For dividend growth investors, box 1a of the 1099-DIV will report your total ordinary dividends earned for the year. Box 1b will report the amount of those dividends that were considered qualified dividends.
In order for your dividends to be considered qualified, they must meet certain criteria. The main criteria is that you must own the shares of stock that paid the dividends for at least a 60 day period.
Qualified dividends are taxed at a more favorable rate to shareholders. Since we are long term dividend growth investors, you should rarely have any dividends that are not considered qualified.
So how are dividends taxed? Take a look at the below chart:
As you can see, the rate your dividends are going to be taxed depends upon your ordinary income tax bracket. As dividend growth investors, you should be investing for the long term. Because you are investing for the long term, most of your dividend income should be qualified income and taxed at the more favorable rate.
As you can see, if you are in the lower 2 tax brackets, your qualified dividend income is taxed at a rate of 0%. This means you will pay no taxes on your dividend income.
If you are taxed in the 25% to 35% brackets, your qualified dividend income will only be taxed at the 15% tax rate which is still very favorable compared to other types of income.
Last, if you are taxed at the highest tax bracket, your qualified dividend income will be taxed at a still favorable rate of only 20%.

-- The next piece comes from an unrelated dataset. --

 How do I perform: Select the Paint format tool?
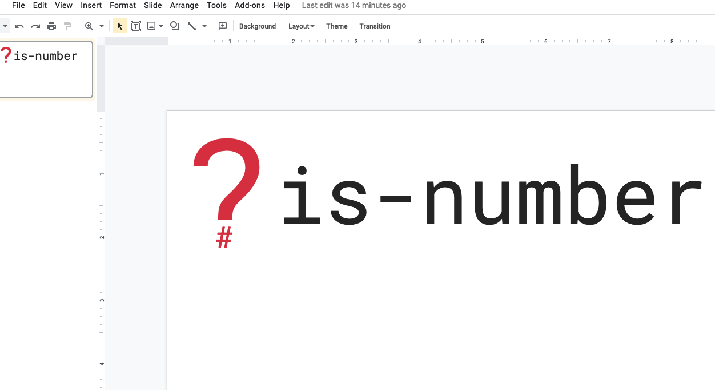67,26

As you can see, qualified dividend income is taxed to the shareholder at a fairly favorable rate. For example, if instead of dividend income, you were earning interest income, your interest income would be taxed at your full ordinary income tax rate which is quite a bit higher than the rate for qualified dividend income.
This is one benefit of investing in dividend growth stocks and receiving qualified dividend income. It is taxed at a more beneficial rate to the investor compared to other types of income which will have the effect over the long term of allowing you to save and invest even more in dividend growth companies.

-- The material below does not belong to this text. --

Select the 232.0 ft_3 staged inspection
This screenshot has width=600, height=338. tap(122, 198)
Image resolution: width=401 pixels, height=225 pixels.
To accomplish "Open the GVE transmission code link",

The other type of tax form you may receive from your broker is the 1099-B.
If you sold any of your stocks this year, you will receive a 1099-B.

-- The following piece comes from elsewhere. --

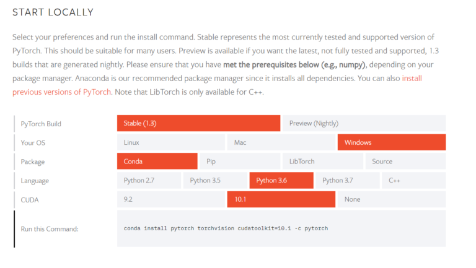Choose Python 3.7 language
Screen dimensions: 476x268
348,180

The 1099-B will report to you the proceeds you received from the sale of your stocks. If they have the cost basis, this should be reported as well as long as any short or long term capital gains/losses that were generated on the sale.
As a dividend growth investor, from time to time you may find that one of your companies isn’t meeting your expectations in some way. Therefore, you may decide it is time to sell that company and move on to a different investment.
Since dividend growth investors should strive to be long term investors, most of your gains or losses should be long term. Occasionally, you might need to sell something before owning it a full year and those gains/losses will be considered short term.
So how are your capital gains from selling stocks taxed? Let’s take a look at the chart to find out:
As you can see, it is more favorable to hold your stocks at least a year so that you qualify to only pay the long term capital gains tax rate when you sell. Of course, sometimes this is not always feasible.
The good thing for dividend growth investors, is once again we usually get to take advantage of a favorable tax rate. As long as you own your stocks for longer than a year, you pay a lower rate on your capital gains than what you pay for any other type of income (except qualified dividends).
Once again this is beneficial to dividend growth investors.
The tax laws in the United States are generally favorable to investors. This will help you over the long run build more assets by paying less in taxes.
Although we try to avoid it, there will be some times when you realize a loss on your investments. The good news is, this capital loss can usually be used to offset any capital gains you realized during the year. You should net your short term losses with short term gains. Your long term losses will be netted with long term gains. If you end up with long term gains and short term gains, they are then taxed at their respective rates. However, if you have long term gains and short term losses (or vice versa) then you can net these together and pay the taxes on whatever is left over.
Another interesting thing about capital losses is that you can deduct these losses (after netted with gains) against your ordinary income up to a certain limit. If you have more losses to take than the limit, you can carry those losses forward to be deducted in future years.
Favorable Tax Rates
As you can see, the taxes that a dividend growth investor will incur due to their investment activities are generally more favorable compared to ordinary tax rates.
This is one more reason that dividend growth investing is a great strategy.
Of course, you will only have to worry about the investing tax issues if you invest through a taxable brokerage account. If you want to avoid tax concerns, then you can invest in dividend growth stocks in an IRA or a Roth IRA. These are tax advantaged retirement accounts that will help you save money on taxes and accumulate even more assets.